Guest Author - Ann Carroll Burgess
Pompeii was built on a lava spur that extends out into the plain from the slopes of Mt. Vesuvius, a short distance from the sea and from the River Sarno. Its history is an old one, it dates from when the Oscan’s, still occupied the area known as Campania. This spit of land would be involved in many territorial disputes as the Samites, Greeks and Etruscans all has their try at claiming dominion over this city.
Eventually, Pompeii would be absorbed into the Roman sphere of influence, but did manage to retain its commercial independence, its magistrates and it language.
But more modern times would bring a series of disasters to this area. In A.D. 62 the area of Campania, and Pompeii itself would be badly damaged by a strong earthquake and then in A.D. 79 Mount Vesuvius would bury the city in a rain of ash and cinders, killing many of the inhabitants.
Pompeii would never rise again from the ashes and the city was abandoned. The remains were discovered accidentally between The city of Pompeii has always intrigued me. I don’t know exactly why, other than to literally see a moment captured in time, a moment stilled like the hands on a clock stopped at a tragic moment.
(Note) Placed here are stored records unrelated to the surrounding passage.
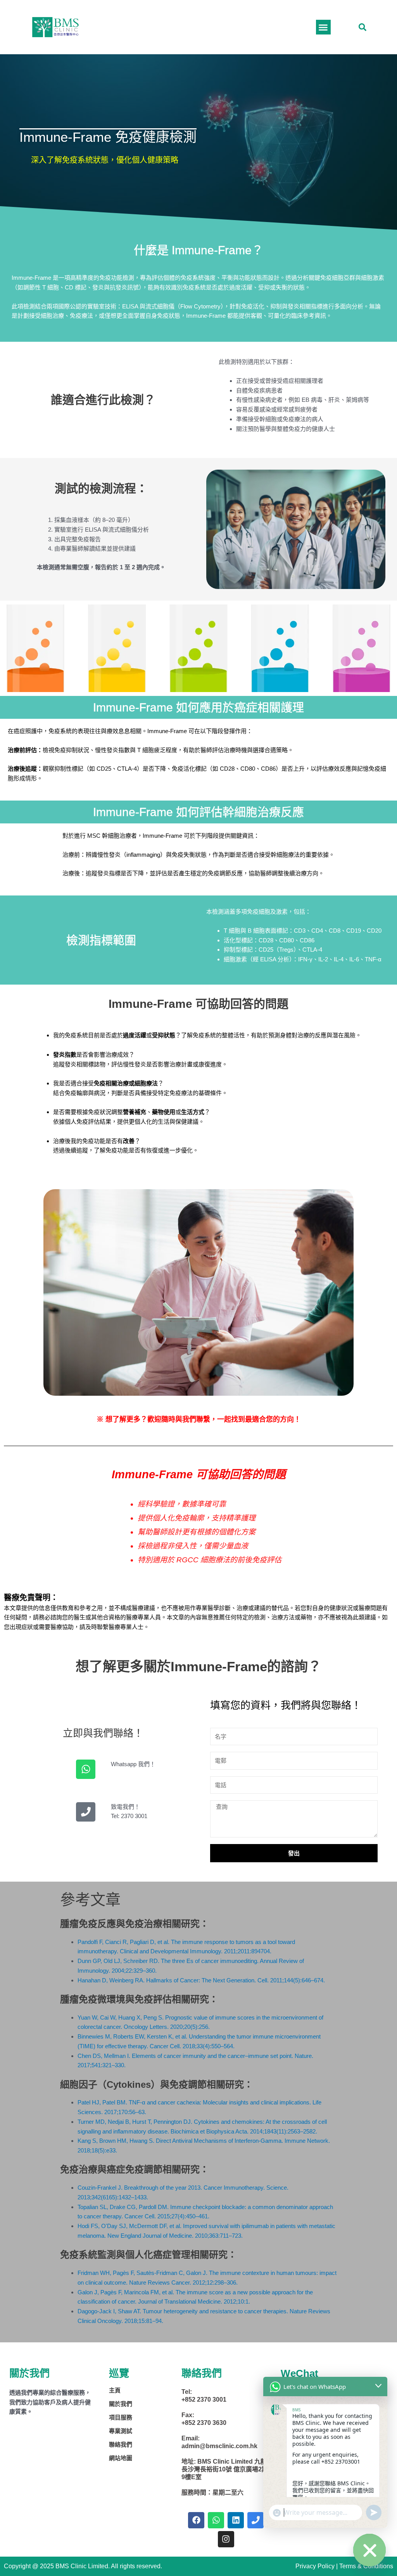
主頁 (115, 2390)
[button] (362, 27)
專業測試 (120, 2431)
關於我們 (120, 2403)
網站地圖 (120, 2458)
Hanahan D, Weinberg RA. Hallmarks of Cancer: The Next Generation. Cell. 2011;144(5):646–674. (201, 1980)
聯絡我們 (120, 2444)
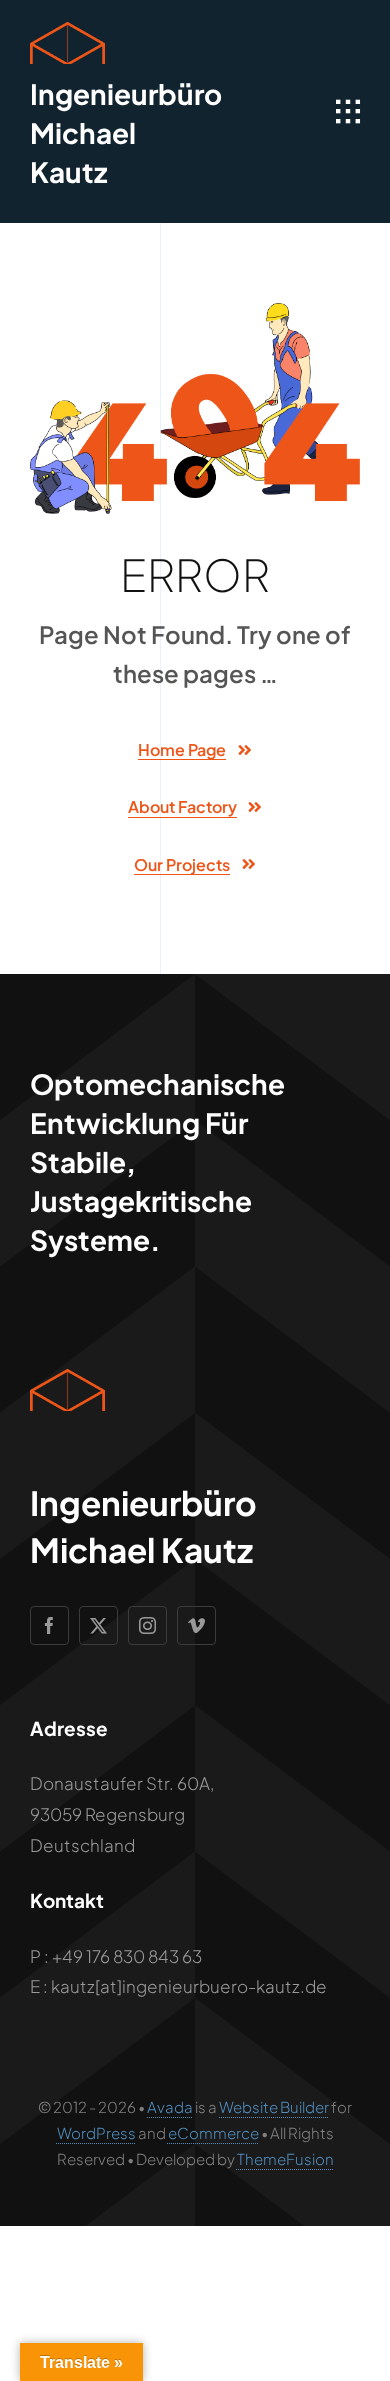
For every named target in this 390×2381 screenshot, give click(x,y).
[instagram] (147, 1625)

1594 and 1600, when the architect, Domenio Fontana cut a channel in the Civita area for the waters of the river Sarno, but at that time the investigations were not continued.
It would not be until 1748 that proper excavations were started under the King of Naples, Charles of Bourbon, and they have continued without interruption ever since.
At first he searches were primarily for sculpture, paintings, mosaics, and other objects of artistic interest and commercial value, and the ruins themselves were frequently reburied.
Because life in Pompeii came to such an unexpected and abrupt end, it is a most unusual archaeological find in that it has captured the day-to-day life of a city. Certainly the works of art reveal a community of wealth and education, but it is in the small details such as unexpectedly preserved graffiti that offers insight into the language and manners of the Roman World in the 1st century AD.
What the visitor sees today is the final phase of the city, surrounded by walls with defensive towers and gates, and a massive gateway to the Porta Marina.
The Porta Marina dates to the 11th century BC and is one of the best preserved of the several gates that open through the city walls of Pompeii. It faces the sea, hence its name.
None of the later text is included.